-- Exercise material follows --

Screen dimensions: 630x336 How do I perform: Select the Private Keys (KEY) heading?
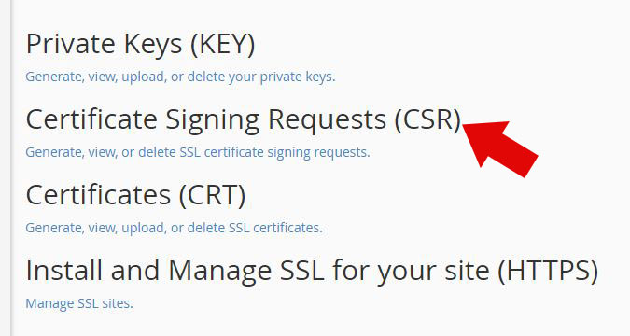(x=140, y=44)
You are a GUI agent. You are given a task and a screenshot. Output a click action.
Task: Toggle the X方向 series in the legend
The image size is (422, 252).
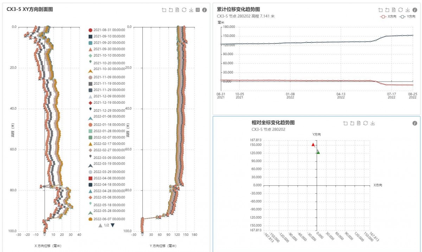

-- Exercise material concluded --

Give the data above again, exactly, with every picture removed.

Screen dimensions: 630x336 How do I perform: Select the Private Keys (KEY) heading?
(x=140, y=44)
You are a GUI agent. You are given a task and a screenshot. Output a click action.
Task: Toggle the X方向 series in the legend
The image size is (422, 252).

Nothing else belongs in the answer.